Z SYMPATIĄ I SERDECZNOŚCIĄ…
Są w naszym powiecie - pełnym urody, tradycji, historii , zabytków i miejsc najpiękniejszych na globie – ludzie o postawie horyzontalnej. Kochają swoje środowiska i czynią wszystko, aby były przyjazne zarówno dla mieszkańców, ale także dla turystów
i pątników. Mogli się o tym przekonać 8 października członkowie Stowarzyszenia Miłośników Jarosławia, którzy na zaproszenie pruchniczan odwiedzili i Pruchnik i jego okolice.
Bogaty był to program. W ciągu kilku godzin członkowie SMJ dzięki życzliwości gospodarzy ( Stowarzyszenia Miłośników Ziemi Pruchnickiej oraz miejscowego Centrum Kultury, Sportu i Turystyki) poznali wszystko to, co tworzy magię tego miasta i jego urokliwych okolic.
A wszystko zaczęło się od inscenizacji bajek w wykonaniu dorosłych aktorów amatorów - uczestników zajęć w Dziennym Domu Senior – WIGOR. Każda z prezentacji była przedstawiona tak, iż zawierała puentę adekwatną do współczesnych postaw Polaków. Całość wyreżyserowała profesjonalnie wiceprezes Stowarzyszenia Miłośników Ziemi Pruchnickiej, była szefowa CKSiT Halina Wojdyło, osoba, która Pruchnik i jego obraz nosi w sercu. W samym Centrum wysłuchano wykładu Pawła Romanika, współautora „Monografii Ziemi Pruchnickiej”, który przedstawił historyczny, demograficzny, gospodarczy i kulturotwórczy obraz tej Ziemi, a całość uzupełnił projekcją multimedialną.. Wiele serdeczności gościom z Jarosławia okazali także: dyrektor CKSiR Krzysztof Łuc oraz pozostali mili gospodarze. Był, a jakże, wyborny poczęstunek oraz… wzajemne obdarowanie upominkami i wydawnictwami regionalnymi o Pruchniku i Jarosławiu.

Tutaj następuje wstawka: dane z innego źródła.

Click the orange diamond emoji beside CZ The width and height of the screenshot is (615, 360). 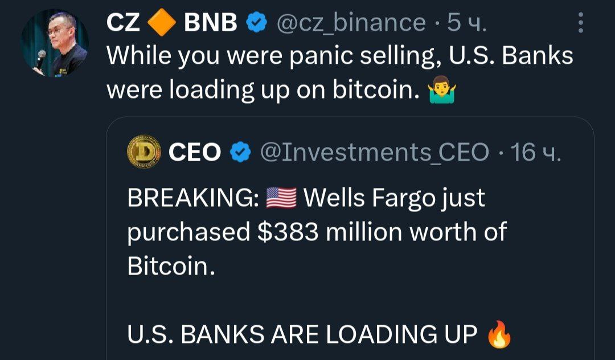coord(162,23)
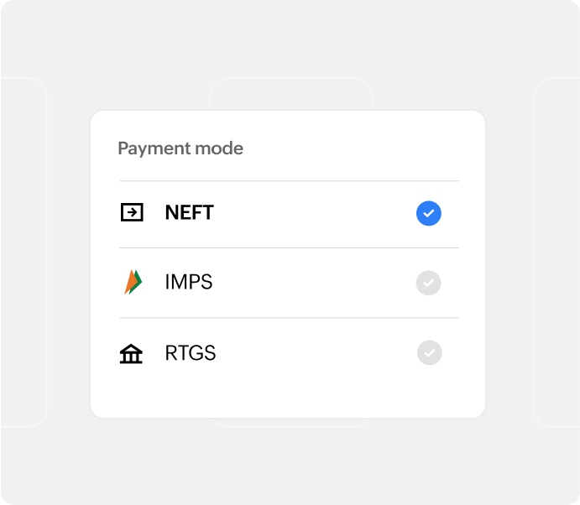This screenshot has width=580, height=505.
Task: Choose the bold NEFT label
Action: click(x=190, y=213)
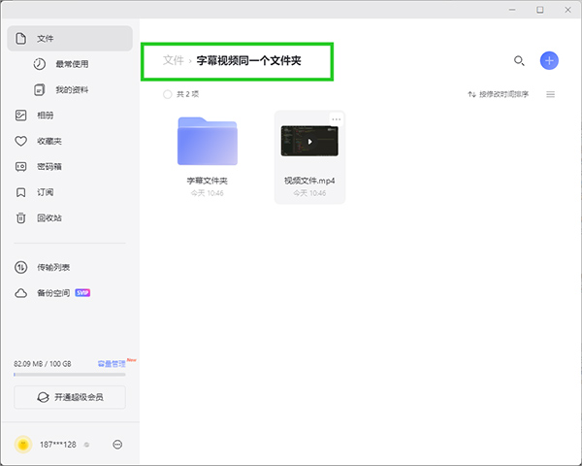
Task: Click the more options icon beside account name
Action: (117, 444)
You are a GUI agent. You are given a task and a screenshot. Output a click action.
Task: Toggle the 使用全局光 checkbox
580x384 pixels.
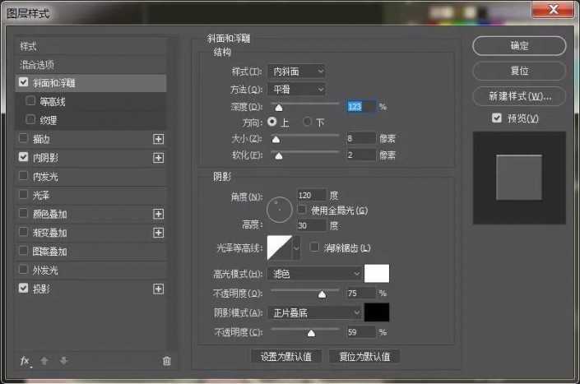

Gospodarze, w tym Janusz Kochanowicz, członek SMZP i Kapituły Konkursowej „Zasłużony dla Ziemi Pruchnickiej – Statuetka Słonecznik”, wspomniany wyżej Krzysztof Łuc – dyrektor Centrum Kultury, Sportu i Turystyki oraz Halina Wojdyło, zaoferowali gościom z Jarosławia możliwość udania się na wzniesienie o nazwie „Korzenie”, dotarcie do obelisku upamiętniającego 1050 rocznicę przyjęcia przez Polskę Chrztu Świętego oraz podziwianie imponującego widoku Pruchnika i okolic z wysokiego drewnianego Tarasu Widokowego. Wcześniej,
w centralnej części miasta, zachwycano się zabytkowymi obiektami architektury drewnianej, budynkiem o nazwie „Stary Kufer”i tablicami monograficznymi upamiętniającymi związki z Pruchnikiem Mieczysława Orłowicza, ks. Br, Markiewicza, malarza Edwarda Kieferlinga
i Komendanta Głównego Policji Marka Papały.

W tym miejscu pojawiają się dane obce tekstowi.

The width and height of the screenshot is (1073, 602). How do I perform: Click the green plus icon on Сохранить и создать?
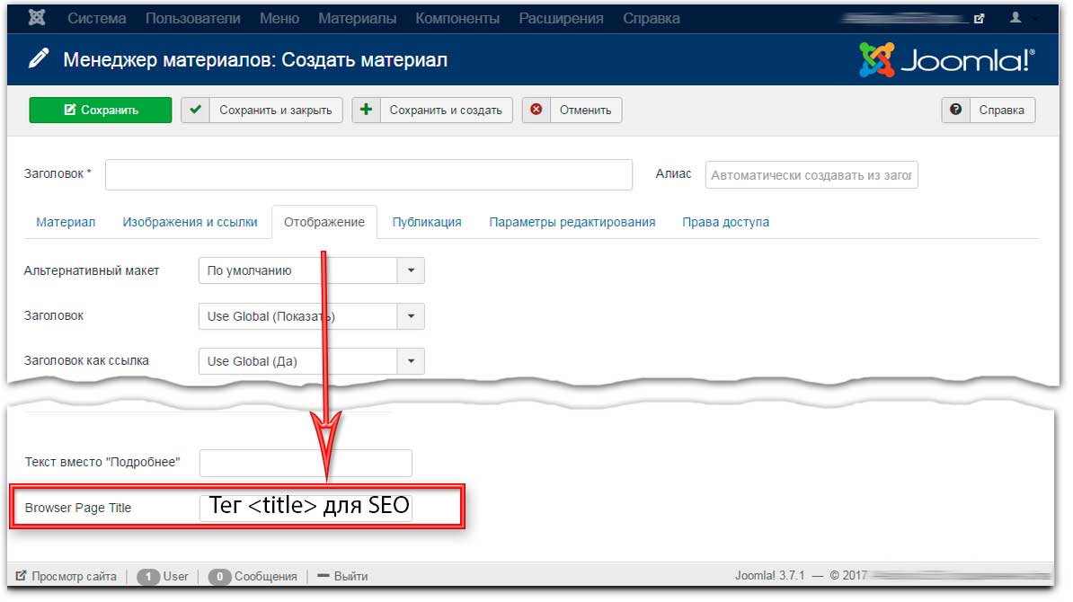click(x=366, y=111)
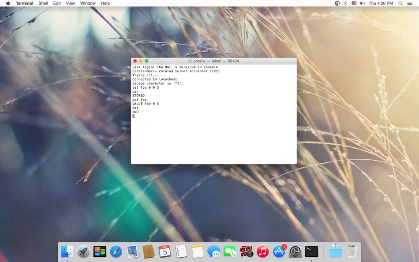Open the US flag input source menu
The image size is (419, 262).
(354, 3)
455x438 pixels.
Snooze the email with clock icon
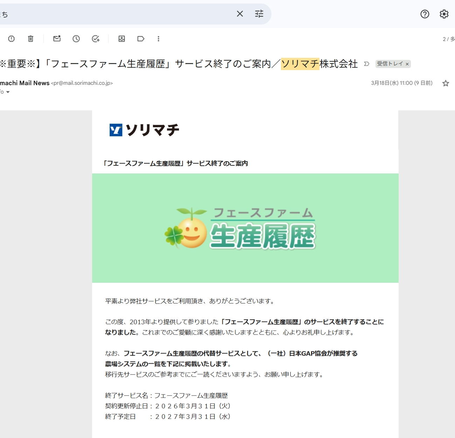pos(76,39)
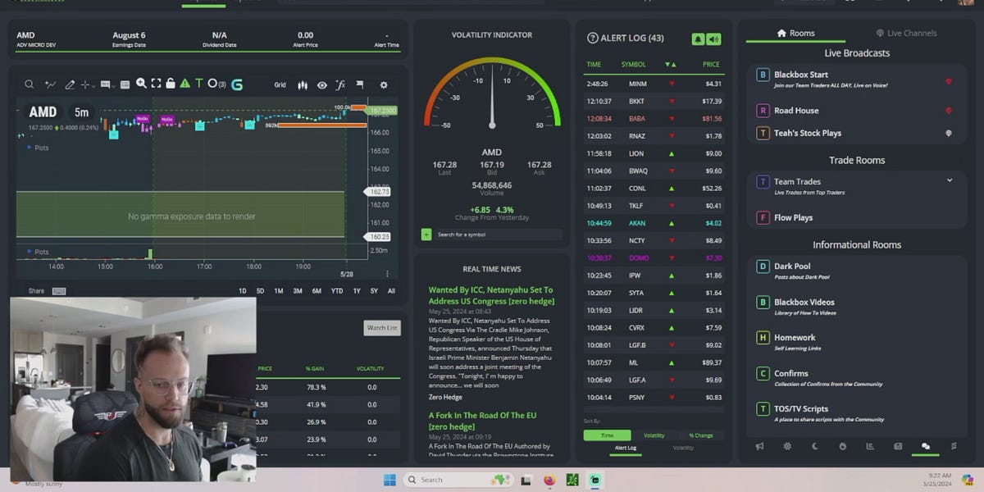
Task: Toggle Grid display on the chart
Action: [x=280, y=84]
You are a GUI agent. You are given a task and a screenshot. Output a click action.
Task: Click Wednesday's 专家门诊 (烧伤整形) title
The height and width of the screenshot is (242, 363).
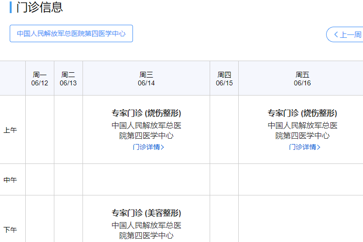146,113
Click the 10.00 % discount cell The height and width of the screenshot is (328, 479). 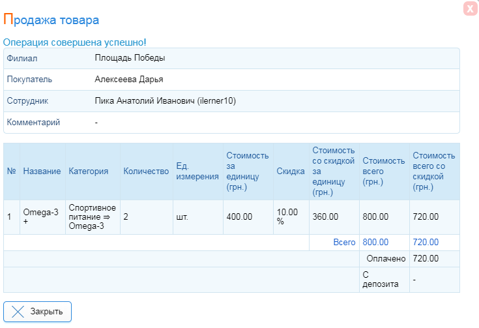pyautogui.click(x=291, y=217)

Wielkie wrażenie na zwiedzających zrobił , zrealizowany ze środków unijnych „Mój Rynek” – przeogromna wiata o imponującej konstrukcji drewnianej, przeznaczona dla celów targowych. W poszczególnych boksach usytuowane są umywalki z wodą bieżącą i inne elementy niezbędnej infrastruktury.
Zwiedzono także miejscowy cmentarz, na który pochowany jest okrutnie zamordowany przez nieznanych sprawców gen. Marek Papała. Program pobytu miłośników Jarosławia w uroczym Pruchniku obejmował także inne elementy – zwiedzanie Jodłówki, Dziennego Domu Senior – WIGOR, w którym gościom wręczono piękne upominki własnoręcznie wykonane przez jego pensjonariuszy. Motyle, anioły, i inne kompozycje będą odtąd miłą pamiątką dla uczestników tego twórczego wyjazdu.
Wymiana doświadczeń między Stowarzyszeniem Miłośników Jarosławia, a Stowarzyszeniem Miłośników Ziemi Pruchnickiej to nowy element w pracy zarządu SMJ, którym kieruje Tadeusz Słowik. Wyraził on uznanie dla gospodarzy za wspaniałą organizację programu pobytu
w Pruchniku. Zaprosił ich do odwiedzania siedziby Stowarzyszenia Miłośników Jarosławia oraz do zwiedzania miasta Sobieskich, Kostków, Zamoyskich i Ostrogskich.